The author of Complete Abortion Justice fails to carry the argument to its natural conclusion. Both parties to the original sexual transaction retain the right of access to complete abortion justice until such time as any side effects of said transaction are economically autonomous.

Post-partum bio-excrescences are notoriously inconvenient, especially with regard to obtaining the "natural psychic benefits of frequent and varied sex partners". Any rational agent will want to keep open the option to divest of an unwanted investment. Perhaps the superflous bio-matter could be recycled via organ banks, or as dog food.

8:34 AM, September 05, 2004  
Blogger Bathus said...

jdwill,

The answer to your question is "rarely." As I wrote last month in the sidebar Annoucements, "Maybe I should have called this the 'Long Slog Blog.'"

My goal is to dominate the blogospheric niche that nature has reserved for long-winded blowhards.

Thanks for reading. Your patience is much appreciated.

11:13 AM, September 05, 2004  
Blogger Phil Dillon, Prairie Apologist said...

The author of the piece sounds an awful lot like Margaret Sanger - "Our objective is unlimited sexual gratification without the burden of unwanted children. omen must have the right to love...to love...to be lazy...to be an unmarried mother...to create...to destroy...the marriage bed is the most degenerate influence in the social order...the most merciful thing that a family member does to one of its infant members is to kill it."
Margaret Sanger - The WSoman Rebel - 1922

How do you even have a dialogue with people who have twisted logic and no soul?

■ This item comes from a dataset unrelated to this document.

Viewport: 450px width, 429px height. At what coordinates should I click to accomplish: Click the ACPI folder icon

6:36 PM, September 05, 2004  
Anonymous Anonymous said...

This article should be divided into two parts. The first one argues that men and women are both entitled to an autonomous decision on whether to ecome a parent or not. The second one one gives advice to men on how to obtain such autonomy privately, so long as it is not available to them legally.

The second part has its internal logic in the same sense as would, say, an old thief's instructions to a young "apprentice" on how to steal without getting caught, only it is much more morally sickening. Luckily, we don't have to dwell on one perversed person's skewed view on the relationship between the sexes, and human beings in general.

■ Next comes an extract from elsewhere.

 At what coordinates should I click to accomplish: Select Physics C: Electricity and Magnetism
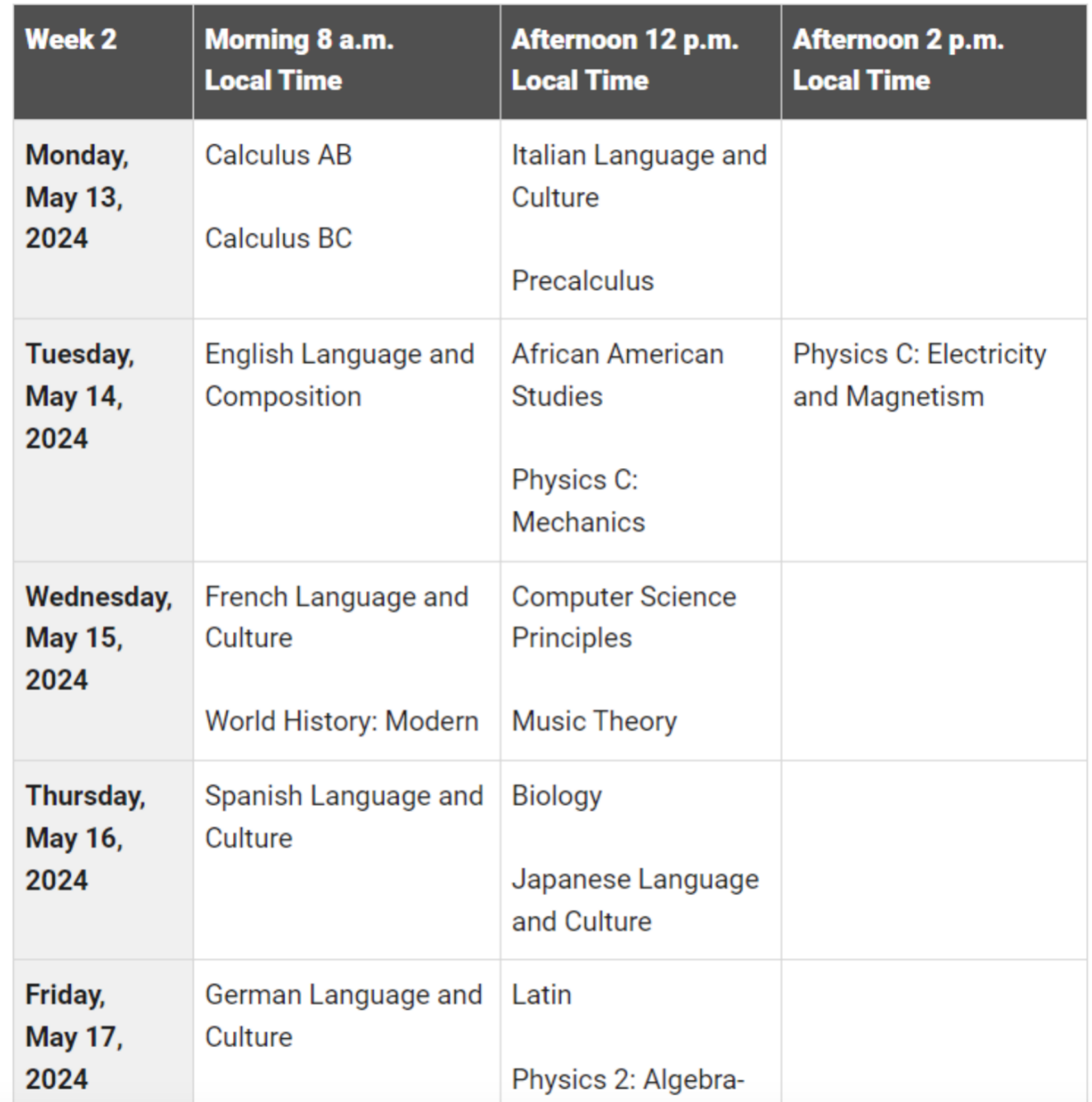coord(919,375)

The first part, though, is pure logic, albeit it is there merely to support the second. The premise of the first part, to me, is an acceptance of the view that an unborn fetus is a living human being. This is where, to me, lies the essense of the argument over the right of women and men to an abortion. This is also why I cannot accept the labels of "pro-life" and "pro-choice". A person's view that an unborn fetus is not yet a conscious human being does not make them anti-life. On the other hand, a person's right to choose whether to have a child or not, does not give them the right to kill a one-month or two-year old child.

Alisa.

12:48 AM, September 07, 2004  
Anonymous Anonymous said...

This reads a lot like "A Modest Proposal", by Jonathan Swift. Makes me wonder....

8:12 AM, September 07, 2004  
Anonymous Anonymous said...

"... you thereafter justly retained, and do still retain, a further post-conception choice either to have a child or to reject the burdens of parenthood by having an abortion ..."

There is no argument offered to support that statement, that I can see in my skimming. As a premise, it's rather difficult to swallow, and it begs the question.

3:51 PM, September 09, 2004  
Blogger Bathus said...

I myself don't accept that premise, but I merely identify that premise that as the "implicit premise" of the article I quoted.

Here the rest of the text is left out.